Entries taken from a collection
..........

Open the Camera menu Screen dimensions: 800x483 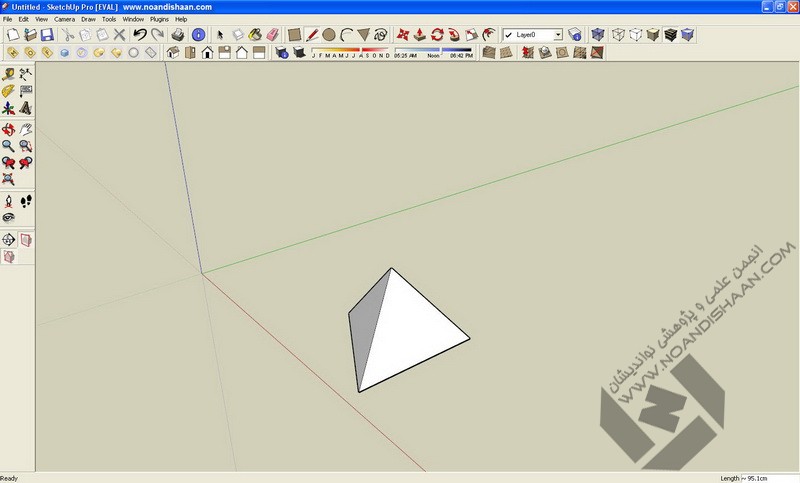pyautogui.click(x=64, y=19)
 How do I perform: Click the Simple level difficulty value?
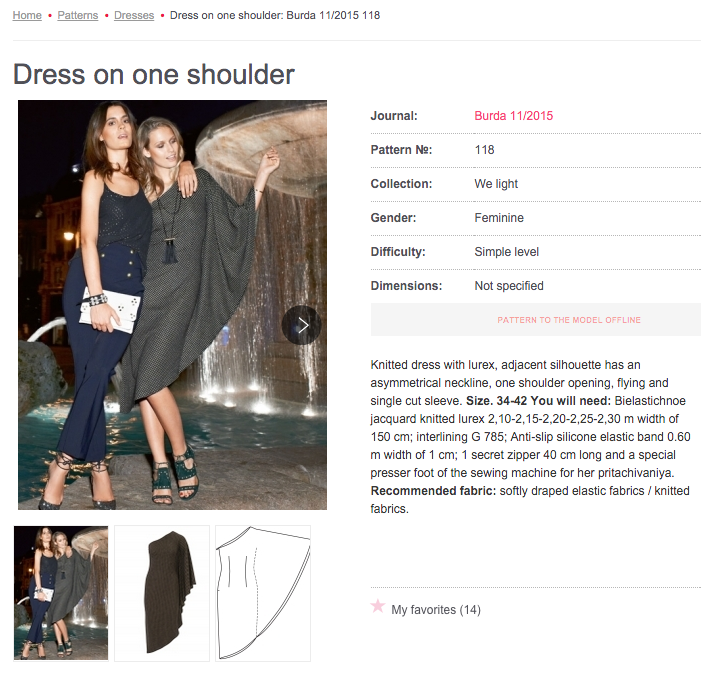(507, 252)
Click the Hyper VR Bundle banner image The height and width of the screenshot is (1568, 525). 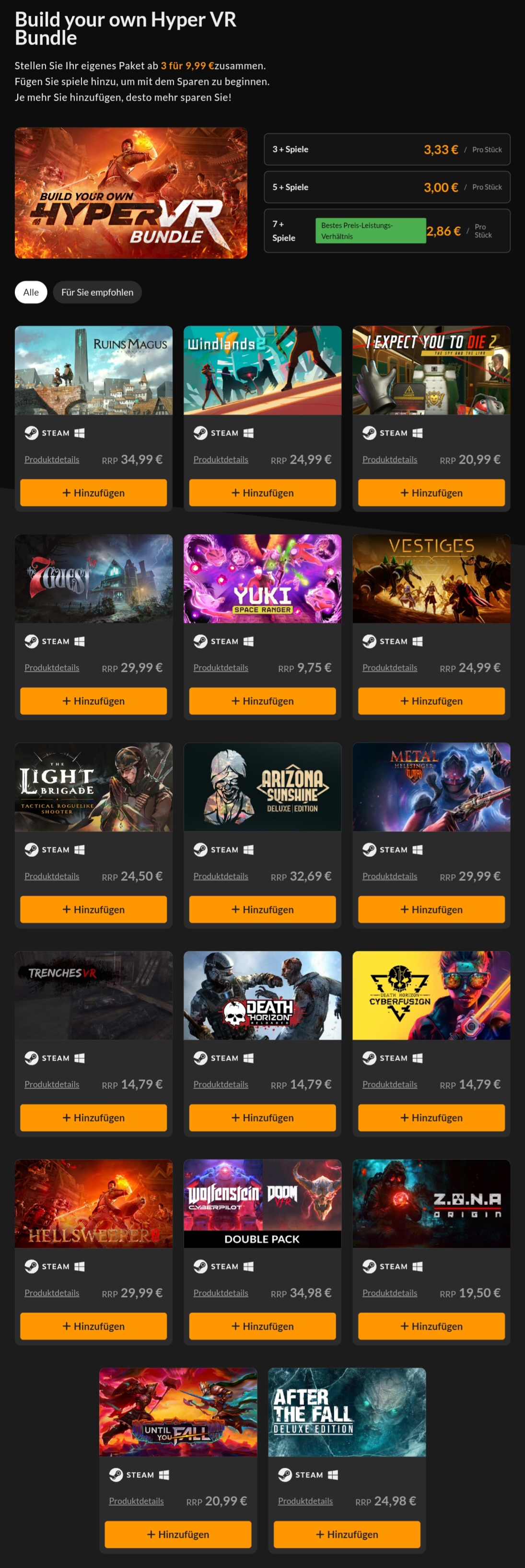(x=131, y=193)
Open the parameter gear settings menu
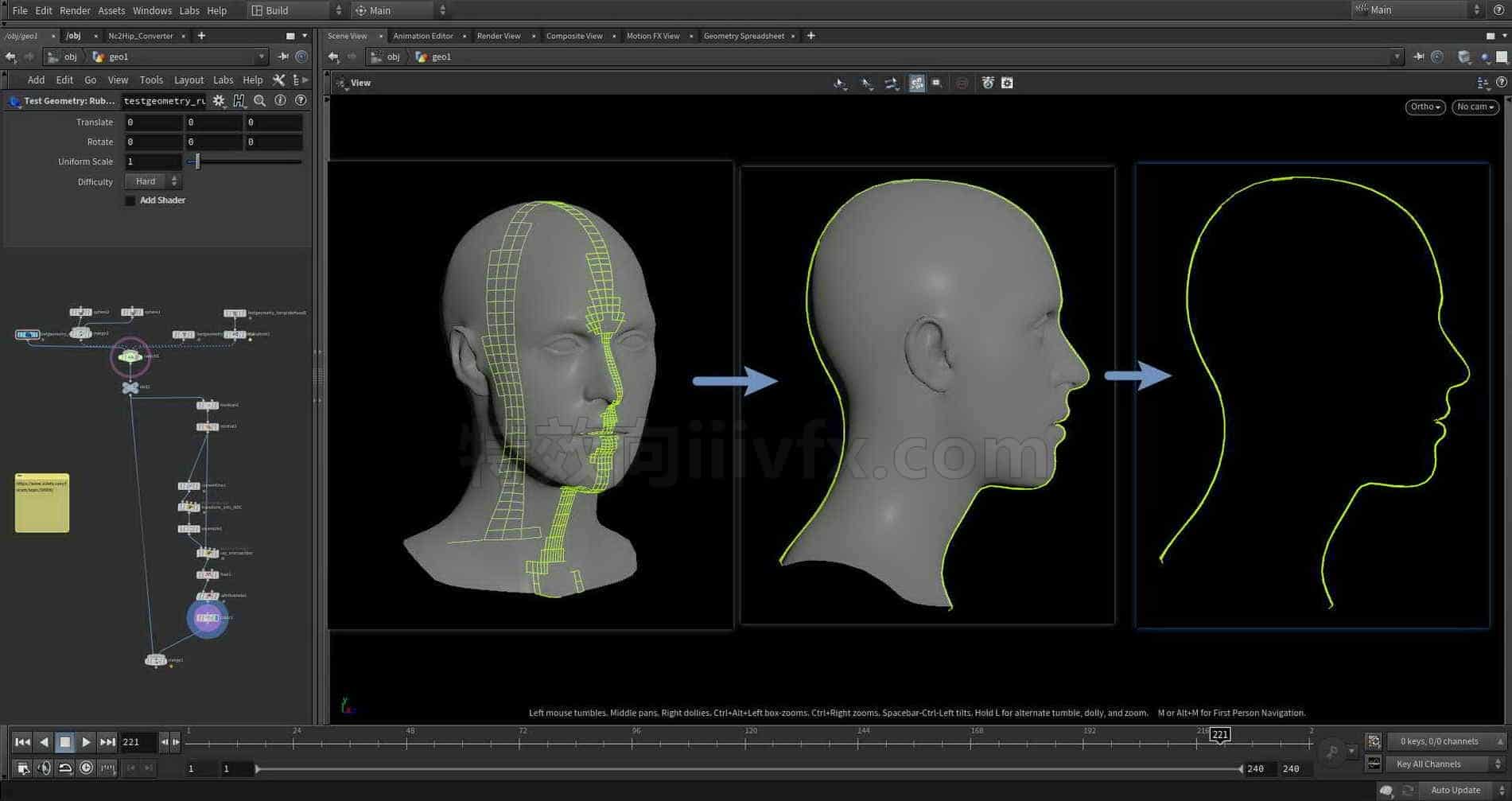 219,101
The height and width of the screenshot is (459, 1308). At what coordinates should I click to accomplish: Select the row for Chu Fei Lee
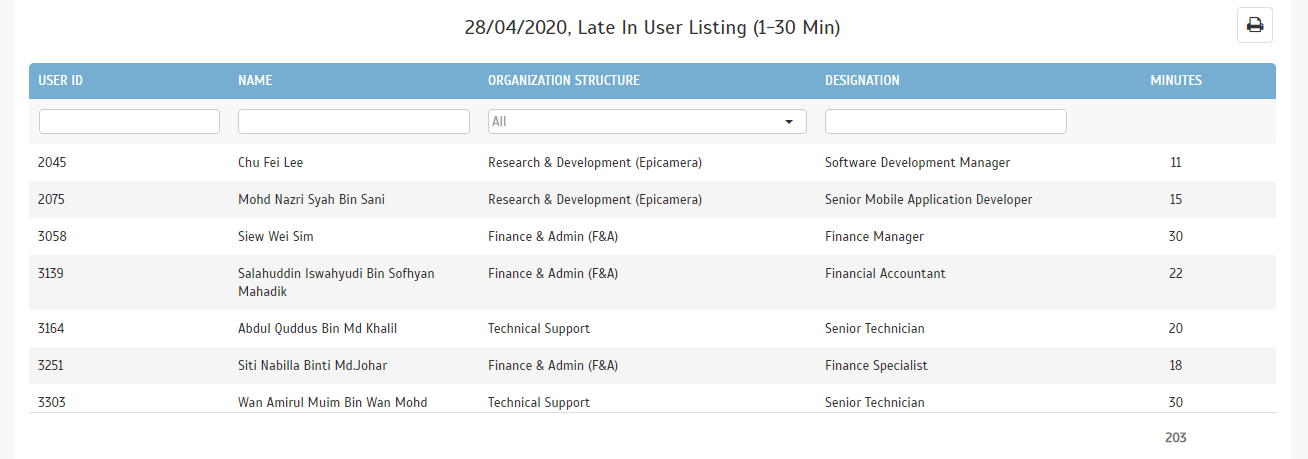[x=652, y=162]
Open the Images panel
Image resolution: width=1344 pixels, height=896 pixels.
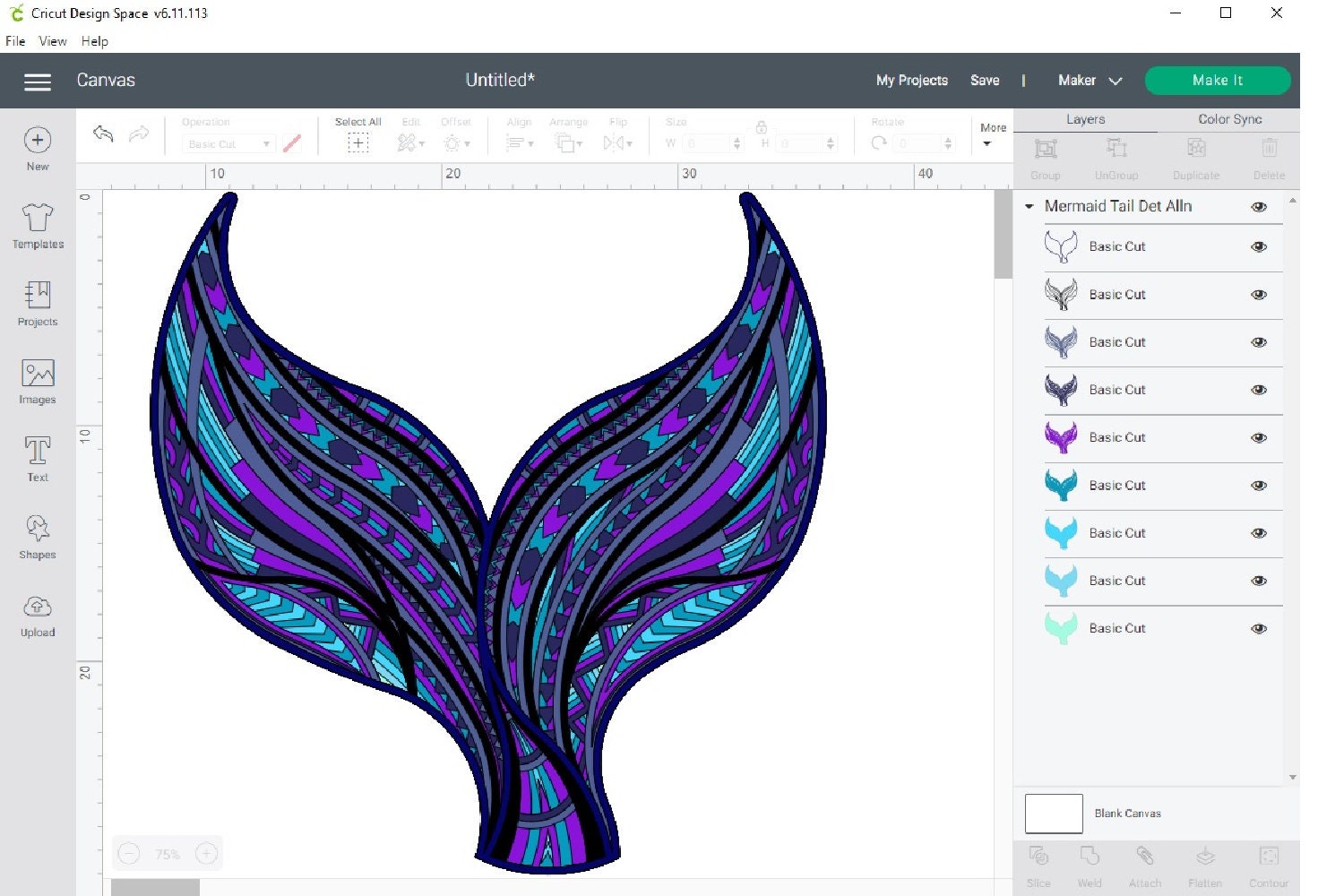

..........

### About this exercise:
Please write out exactly the lines from the one containing "Open the Images panel" through the last line of the records above, and leave out any pictures.

### Solution to this task:
Open the Images panel
Image resolution: width=1344 pixels, height=896 pixels.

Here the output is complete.